== Data to process ==
__________________________________________________

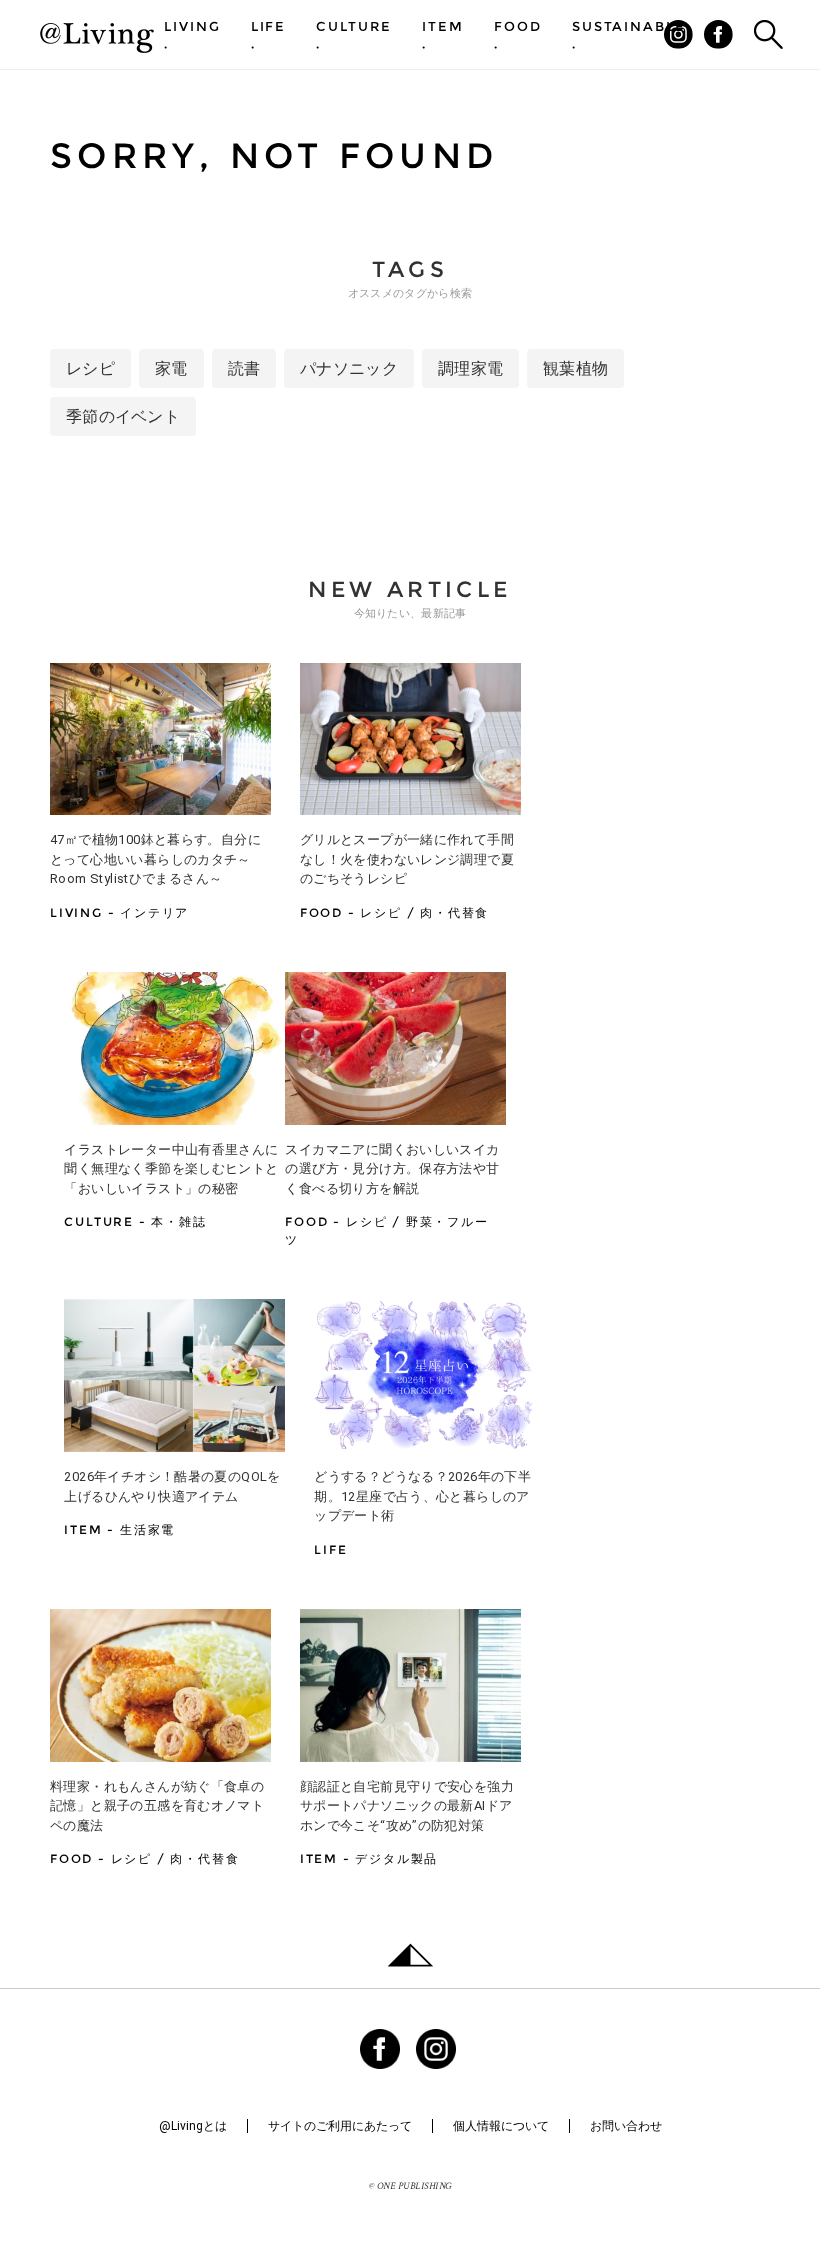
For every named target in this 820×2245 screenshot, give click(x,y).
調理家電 (470, 368)
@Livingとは (193, 2126)
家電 (171, 368)
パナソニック (349, 368)
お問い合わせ (626, 2126)
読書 (244, 368)
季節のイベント (123, 416)
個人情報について (501, 2126)
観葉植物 (575, 368)
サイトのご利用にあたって (340, 2126)
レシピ (90, 368)
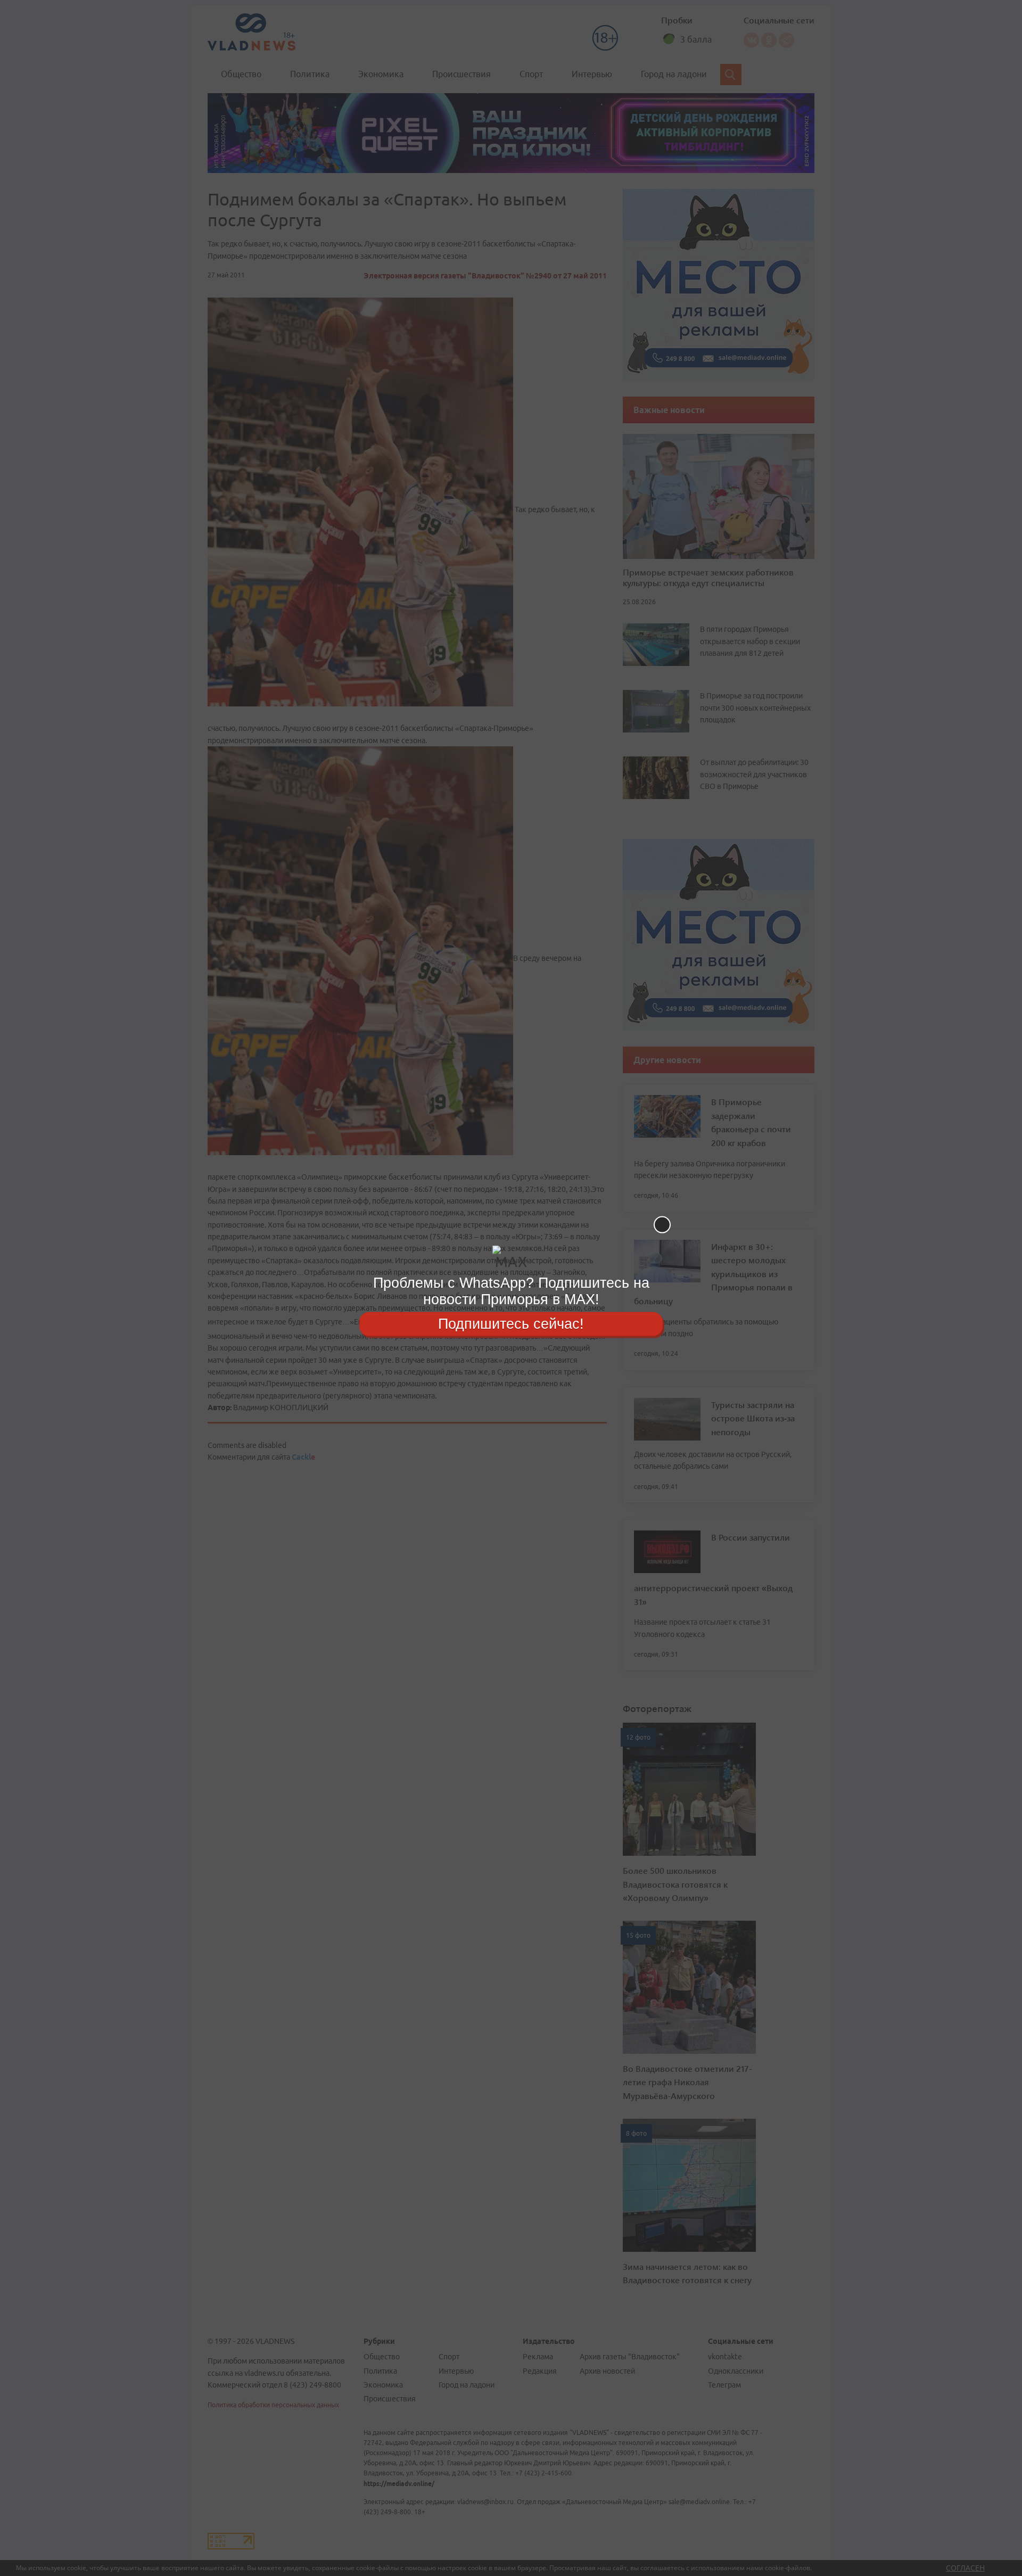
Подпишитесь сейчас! (511, 1323)
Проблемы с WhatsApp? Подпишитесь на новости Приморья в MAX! (511, 1291)
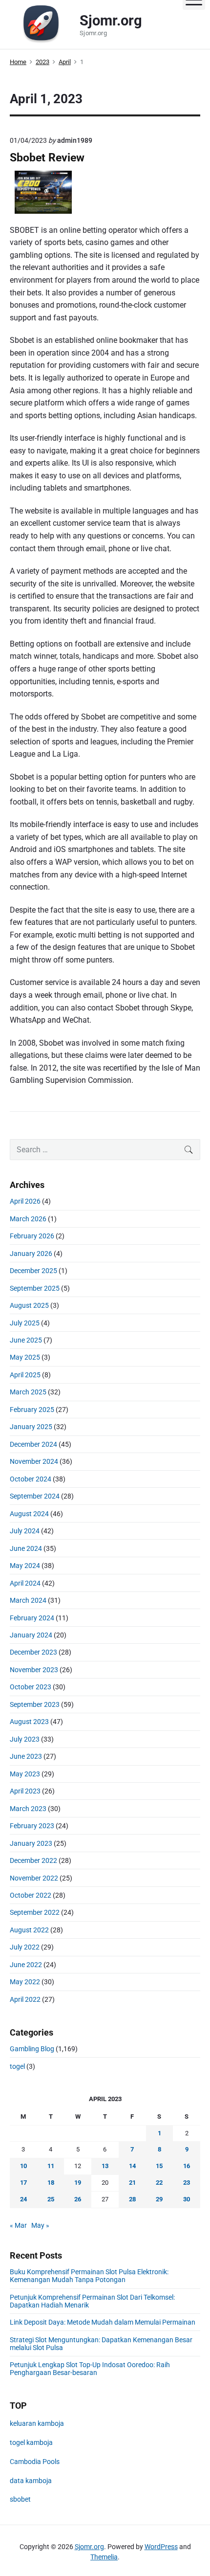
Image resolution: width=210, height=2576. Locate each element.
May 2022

__________________________________________________

== Work required ==
Down to the final line, restate the material above word for word, but omit its pictures.

== Your solution ==
For every named target in this 820×2245 screenshot, give click(x,y).
調理家電 (470, 368)
@Livingとは (193, 2126)
家電 (171, 368)
パナソニック (349, 368)
お問い合わせ (626, 2126)
読書 (244, 368)
季節のイベント (123, 416)
個人情報について (501, 2126)
観葉植物 (575, 368)
サイトのご利用にあたって (340, 2126)
レシピ (90, 368)
Подпишитесь сейчас! (511, 1323)
Проблемы с WhatsApp? Подпишитесь на новости Приморья в MAX! (511, 1291)
Image resolution: width=210, height=2576. Locate each element.
May 2022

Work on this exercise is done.